Search

Processing Large Log Files

In my job, there are a few really strange circumstances I have to deal with on a daily basis.

Well, today I thought I’d share just one of my challenges… Huge Log Files!
Huge Log Files
For some reason (please don’t ask me why), our hosting company “can’t” (or doesn’t know how to) export daily log files for me. So what do they do? They just export one log file every month. It’s zipped, which does help with downloading, but even with a high speed connection, it takes a while to download over 700 MB.

So what to do? If it were up to me, we would switch to a new hosting company, but it’s not, so how do I process log files this big?

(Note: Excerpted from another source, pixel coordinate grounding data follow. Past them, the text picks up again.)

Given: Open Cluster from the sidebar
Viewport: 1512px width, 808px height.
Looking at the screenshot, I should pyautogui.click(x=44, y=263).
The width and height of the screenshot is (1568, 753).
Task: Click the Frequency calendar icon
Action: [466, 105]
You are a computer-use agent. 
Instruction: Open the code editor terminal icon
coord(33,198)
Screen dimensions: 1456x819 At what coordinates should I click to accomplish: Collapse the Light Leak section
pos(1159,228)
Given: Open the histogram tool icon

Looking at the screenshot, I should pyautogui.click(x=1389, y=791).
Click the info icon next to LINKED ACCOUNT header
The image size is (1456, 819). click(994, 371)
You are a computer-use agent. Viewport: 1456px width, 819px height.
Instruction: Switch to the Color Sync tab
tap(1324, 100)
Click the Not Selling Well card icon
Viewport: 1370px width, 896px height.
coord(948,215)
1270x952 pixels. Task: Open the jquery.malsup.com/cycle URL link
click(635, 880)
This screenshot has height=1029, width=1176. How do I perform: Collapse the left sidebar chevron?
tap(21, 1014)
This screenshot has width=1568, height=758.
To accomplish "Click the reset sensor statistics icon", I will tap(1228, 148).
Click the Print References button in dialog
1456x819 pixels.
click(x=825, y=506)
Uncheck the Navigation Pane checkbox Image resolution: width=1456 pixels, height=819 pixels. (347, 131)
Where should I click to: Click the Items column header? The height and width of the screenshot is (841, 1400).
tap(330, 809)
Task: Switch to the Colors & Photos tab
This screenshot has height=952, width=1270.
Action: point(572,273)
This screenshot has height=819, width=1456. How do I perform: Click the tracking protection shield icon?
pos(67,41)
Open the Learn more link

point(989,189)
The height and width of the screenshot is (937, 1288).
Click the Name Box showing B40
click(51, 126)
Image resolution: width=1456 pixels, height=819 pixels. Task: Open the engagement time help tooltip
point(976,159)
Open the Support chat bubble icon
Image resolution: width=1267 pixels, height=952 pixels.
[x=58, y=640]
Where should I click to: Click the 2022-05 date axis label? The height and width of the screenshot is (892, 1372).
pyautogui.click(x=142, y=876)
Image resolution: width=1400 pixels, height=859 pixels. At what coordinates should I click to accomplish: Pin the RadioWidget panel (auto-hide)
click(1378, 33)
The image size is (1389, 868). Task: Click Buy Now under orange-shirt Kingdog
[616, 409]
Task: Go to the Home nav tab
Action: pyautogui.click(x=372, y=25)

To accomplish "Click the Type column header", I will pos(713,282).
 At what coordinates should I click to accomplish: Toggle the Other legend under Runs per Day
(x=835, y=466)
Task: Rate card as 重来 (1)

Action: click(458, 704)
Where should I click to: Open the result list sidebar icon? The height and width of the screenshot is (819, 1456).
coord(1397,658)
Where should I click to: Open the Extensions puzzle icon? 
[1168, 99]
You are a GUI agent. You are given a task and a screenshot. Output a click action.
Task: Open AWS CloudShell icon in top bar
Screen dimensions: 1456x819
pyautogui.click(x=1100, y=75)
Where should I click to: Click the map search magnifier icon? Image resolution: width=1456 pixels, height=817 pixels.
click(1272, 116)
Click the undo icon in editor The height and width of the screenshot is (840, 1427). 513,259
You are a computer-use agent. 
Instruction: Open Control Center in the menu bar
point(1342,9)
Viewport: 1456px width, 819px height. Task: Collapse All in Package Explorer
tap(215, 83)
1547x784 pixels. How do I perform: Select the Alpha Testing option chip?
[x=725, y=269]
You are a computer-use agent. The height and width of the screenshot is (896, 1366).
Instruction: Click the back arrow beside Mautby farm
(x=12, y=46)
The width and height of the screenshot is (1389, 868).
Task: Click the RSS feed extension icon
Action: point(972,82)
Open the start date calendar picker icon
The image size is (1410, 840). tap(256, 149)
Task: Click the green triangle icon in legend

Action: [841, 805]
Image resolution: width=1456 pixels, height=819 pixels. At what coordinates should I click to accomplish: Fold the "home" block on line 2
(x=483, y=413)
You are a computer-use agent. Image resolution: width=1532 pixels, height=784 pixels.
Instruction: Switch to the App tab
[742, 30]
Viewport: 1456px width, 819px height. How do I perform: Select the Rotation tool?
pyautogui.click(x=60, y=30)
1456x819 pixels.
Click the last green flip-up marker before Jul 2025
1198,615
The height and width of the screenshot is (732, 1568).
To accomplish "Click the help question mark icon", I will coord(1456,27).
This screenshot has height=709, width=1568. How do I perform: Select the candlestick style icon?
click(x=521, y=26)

I use a great free log analyzer called Analog. It’s extremely powerful, and highly configurable. It’s also the only program I could find that will handle such large files. Nothing else even came close.

Analog can process zipped files, which really makes life easy, but unfortunately, it won’t handle them if they’re over a certain size (somewhere over 300 MB.), so I have to unzip the already huge 700MB file. As you can see in the image, the unzipped file is 11.59 GB, and this is the only way I can get Analog to successfully process files of this size. It take a few minutes to finish, but Analog burns through it like a champ.

Of course we use web based analytics on this site, but there’s only so much web based analytics will show.

So if you’ve got some super huge log files, now you know how to process them.

If you enjoyed this post, make sure you subscribe to my RSS feed!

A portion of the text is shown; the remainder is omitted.